• **Set exercise 1**
Answer these questions about the graduation passage:
(a) Where did the graduates line up after the ceremony?
(b) About how old was the daughter in the picture she used in place of a baby picture?
(c) How many people went ahead to get a table for dinner?
• **Set exercise 2**
Reproduce the graduation passage word for word, starting with "More than half" and going on through "or ribboned gifts.".

::: Source passage :::

More than half of the graduates will attend colleges like Northern Arizona University, UAF and Gonzaga. The others say they will travel, take classes online, or attend trade schools. After the ceremony all of them followed local tradition, by lining up against the gym wall, beneath posters with their name and two blown up photos -- a baby picture, and a senior portrait -- while we all waited in long lines to hug them or shake their hands and hand them envelopes of money, cards or ribboned gifts.

We don't have a baby picture of our daughter, instead she used a cute one when she was about eight, taken in the orphanage and sent to us when we were thinking about adopting her.

Our big family and a few close friends, 14 of us in all, went ahead to get a table for dinner while she and her classmates were still being congratulated 45 minutes after the ceremony ended. When she finally arrived at the Fireweed pizza place, still in her white gown, everyone in the restaurant applauded. They all knew her name and were as proud of her as we were, I think.

::: Recorded data :::

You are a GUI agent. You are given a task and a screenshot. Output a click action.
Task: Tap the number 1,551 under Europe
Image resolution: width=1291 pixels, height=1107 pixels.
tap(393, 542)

:::

• **Complete output 1**
(a) Against the gym wall, beneath posters with their names and two photos.
(b) About eight.
(c) 14.

• **Complete output 2**
More than half of the graduates will attend colleges like Northern Arizona University, UAF and Gonzaga. The others say they will travel, take classes online, or attend trade schools. After the ceremony all of them followed local tradition, by lining up against the gym wall, beneath posters with their name and two blown up photos -- a baby picture, and a senior portrait -- while we all waited in long lines to hug them or shake their hands and hand them envelopes of money, cards or ribboned gifts.